Cisco a release le Model Provenance Kit (MPK) — un CLI Python open-source pour tracker la lignée des modèles AI, avec une database de fingerprints hosted sur Hugging Face. Le kit génère des fingerprints de modèle depuis metadata, similarité de tokenizer, et signaux d'identité au niveau weights (geometry d'embedding, caractéristiques de normalization layer, profils d'énergie, comparaisons directes de weights). Deux modes opératoires : Compare prend deux modèles et te dit s'ils partagent une ancestrie ; Scan prend un modèle et trouve les matches de lignée connues les plus proches dans la database Cisco. Le threat model adresse les modèles poisoned, la compliance réglementaire pour la provenance AI, l'intégrité supply chain, et la réponse aux incidents — spécifiquement, les organisations qui utilisent des modèles pullés depuis des repositories publics ne peuvent souvent pas verify ce qu'ils ont actually obtenu vs ce qui a été advertised, et quand quelque chose va mal ils ne peuvent pas trace back à son origine.
Le choix architectural qui distingue MPK des alternatives, c'est ce qu'il ne fait pas. Sigstore, SLSA et les software bills of materials (SBOMs) cryptographiquement-signés exigent tous une attestation au build time — l'auteur du modèle doit signer l'artifact quand ils le release, et les consumers downstream verify la signature. Ça marche going forward, mais ça n'aide pas avec l'univers existant de modèles non signés, fine-tunes publiés sans attribution, ou modèles qui ont été quietly modifiés entre upload et download. L'approche fingerprinting de MPK est post-hoc : feed-lui un modèle, get une identité structurelle, compare contre des fingerprints connus. Le trade-off, c'est que le fingerprinting peut être defeated par des adversaires assez déterminés (rewrite les weights assez et le fingerprint shift), tandis que le signing cryptographique ne peut pas être defeated sans casser la math sous-jacente. MPK et Sigstore ne sont pas des substituts — ils couvrent des parts différentes du problème supply chain.

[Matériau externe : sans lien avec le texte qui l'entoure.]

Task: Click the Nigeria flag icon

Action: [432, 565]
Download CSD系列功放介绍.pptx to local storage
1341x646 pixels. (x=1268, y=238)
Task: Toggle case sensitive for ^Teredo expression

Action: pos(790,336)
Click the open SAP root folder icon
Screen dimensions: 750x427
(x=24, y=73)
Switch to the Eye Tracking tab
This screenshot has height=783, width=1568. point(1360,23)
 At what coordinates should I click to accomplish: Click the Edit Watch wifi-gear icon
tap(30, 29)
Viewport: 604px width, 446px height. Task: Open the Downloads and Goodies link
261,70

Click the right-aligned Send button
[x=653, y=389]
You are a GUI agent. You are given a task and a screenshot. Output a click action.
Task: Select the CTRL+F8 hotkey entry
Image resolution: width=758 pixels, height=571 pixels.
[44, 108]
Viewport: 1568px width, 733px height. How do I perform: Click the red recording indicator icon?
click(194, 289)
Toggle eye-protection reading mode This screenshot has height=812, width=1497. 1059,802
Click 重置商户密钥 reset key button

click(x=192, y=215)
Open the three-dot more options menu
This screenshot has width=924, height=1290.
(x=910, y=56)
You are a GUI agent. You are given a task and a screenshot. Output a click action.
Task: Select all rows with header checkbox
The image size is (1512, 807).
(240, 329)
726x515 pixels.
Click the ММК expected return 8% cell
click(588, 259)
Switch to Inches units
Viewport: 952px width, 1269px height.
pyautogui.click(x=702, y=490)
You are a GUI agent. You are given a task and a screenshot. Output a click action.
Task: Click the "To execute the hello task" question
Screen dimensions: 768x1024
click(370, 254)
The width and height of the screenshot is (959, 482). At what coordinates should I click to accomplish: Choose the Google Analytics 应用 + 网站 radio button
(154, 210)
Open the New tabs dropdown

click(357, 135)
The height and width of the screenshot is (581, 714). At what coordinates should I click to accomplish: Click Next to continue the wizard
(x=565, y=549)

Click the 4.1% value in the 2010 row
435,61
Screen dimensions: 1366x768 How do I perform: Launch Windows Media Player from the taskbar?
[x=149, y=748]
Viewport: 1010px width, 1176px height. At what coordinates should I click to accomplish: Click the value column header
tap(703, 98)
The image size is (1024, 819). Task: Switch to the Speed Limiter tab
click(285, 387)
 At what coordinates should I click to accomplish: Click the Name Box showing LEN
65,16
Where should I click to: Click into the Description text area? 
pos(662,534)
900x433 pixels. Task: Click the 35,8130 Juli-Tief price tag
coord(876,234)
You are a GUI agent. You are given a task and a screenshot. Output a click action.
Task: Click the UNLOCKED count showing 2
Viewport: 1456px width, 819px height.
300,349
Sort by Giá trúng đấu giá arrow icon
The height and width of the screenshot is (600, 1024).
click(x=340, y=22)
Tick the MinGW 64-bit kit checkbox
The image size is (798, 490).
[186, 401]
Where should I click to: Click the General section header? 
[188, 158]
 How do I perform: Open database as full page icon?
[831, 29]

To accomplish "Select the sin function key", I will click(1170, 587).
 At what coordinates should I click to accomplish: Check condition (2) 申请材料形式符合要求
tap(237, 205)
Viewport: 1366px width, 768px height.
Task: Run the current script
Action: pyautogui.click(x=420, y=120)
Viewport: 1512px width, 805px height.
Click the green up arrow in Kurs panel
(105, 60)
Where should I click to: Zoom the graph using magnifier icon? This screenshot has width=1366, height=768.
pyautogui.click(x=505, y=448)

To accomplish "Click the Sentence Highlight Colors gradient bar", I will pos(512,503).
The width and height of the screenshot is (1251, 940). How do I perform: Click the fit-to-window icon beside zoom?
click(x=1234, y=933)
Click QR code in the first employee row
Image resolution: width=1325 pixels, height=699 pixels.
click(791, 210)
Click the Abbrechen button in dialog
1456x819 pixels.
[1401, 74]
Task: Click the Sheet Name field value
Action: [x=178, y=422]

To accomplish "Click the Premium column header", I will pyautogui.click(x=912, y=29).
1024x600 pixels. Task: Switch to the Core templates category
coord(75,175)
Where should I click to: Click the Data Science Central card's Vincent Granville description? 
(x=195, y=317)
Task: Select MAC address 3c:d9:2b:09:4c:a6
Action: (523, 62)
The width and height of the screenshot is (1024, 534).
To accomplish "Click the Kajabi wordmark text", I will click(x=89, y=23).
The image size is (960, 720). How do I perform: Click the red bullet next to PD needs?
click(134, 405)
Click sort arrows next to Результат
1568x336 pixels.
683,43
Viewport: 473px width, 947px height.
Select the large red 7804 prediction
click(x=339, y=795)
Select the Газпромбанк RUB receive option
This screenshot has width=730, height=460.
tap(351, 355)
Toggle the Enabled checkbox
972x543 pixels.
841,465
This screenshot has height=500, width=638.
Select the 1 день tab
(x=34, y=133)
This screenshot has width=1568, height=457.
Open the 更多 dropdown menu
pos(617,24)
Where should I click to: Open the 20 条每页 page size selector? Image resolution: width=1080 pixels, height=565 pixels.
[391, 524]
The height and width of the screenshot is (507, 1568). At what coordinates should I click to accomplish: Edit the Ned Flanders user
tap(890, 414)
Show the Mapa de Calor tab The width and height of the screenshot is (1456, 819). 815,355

Pourquoi ça compte pour n'importe qui qui utilise l'AI. L'état actuel de la distribution de modèles est à peu près l'état de la distribution logicielle en 2005 : tu télécharges quelque chose depuis un repository (Hugging Face, GitHub, site vendor), tu trust que les bits sont ce qu'ils claim être, et tu n'as aucun moyen de verify si quelqu'un a swapped le fichier ou fine-tuné avec un backdoor entre release et ton download. Hugging Face a eu des incidents documentés de modèles malicieux uploadés avec des noms volés ; la supply chain Python plus large a eu des années d'attaques typosquatting et dependency confusion. La provenance de modèle AI est le même problème, avec la complexité added que « le modèle » est un weight tensor 70-milliards de paramètres plutôt qu'une codebase tractable que tu peux lire. Le fingerprinting via weight-level identity signals est ce qui rend la vérification scalable — t'as pas besoin de lire le modèle, t'as besoin de confirmer qu'il match ce que tu expectes. Pour les compagnies qui déploient l'AI en interne, MPK est le genre d'outil qui fit dans un pipeline sécurité aux côtés des vulnerability scanners ; pour les développeurs individuels qui pull des modèles pour des hobby projects, c'est un sanity check que le fichier que t'as téléchargé est ce que tu pensais qu'il était.
Move pratique. Le kit est open-source sur GitHub et la database de fingerprints est sur Hugging Face, donc l'essayer coûte rien. Pour les organisations : ajoute MPK Scan à ton processus d'intake de modèles de la même façon que tu ajouterais un malware scanner à ton workflow de download logiciel — flag les lignées inconnues pour review avant deployment. Pour les builders qui fine-tunent et re-release des modèles : contribute tes fingerprints back à la database pour que les downstream users puissent verify ce qu'ils ont obtenu. Pour l'ecosystem AI plus large : la provenance de modèle devient un compliance requirement sous les provisions de transparence du EU AI Act, et les outils comme MPK plus les standards comme Sigstore vont converger dans une layer d'infrastructure partagée sur les deux prochaines années. Le takeaway honnête, c'est que la sécurité AI a été en avance sur la provenance AI jusqu'à maintenant ; cette release Cisco est une des premières tentatives sérieuses de fermer ce gap, et c'est la bonne shape — open source, rétroactif, fingerprint-based — même si c'est juste la première génération de ce qui deviendra éventuellement une défense layered aux côtés d'attestation cryptographique.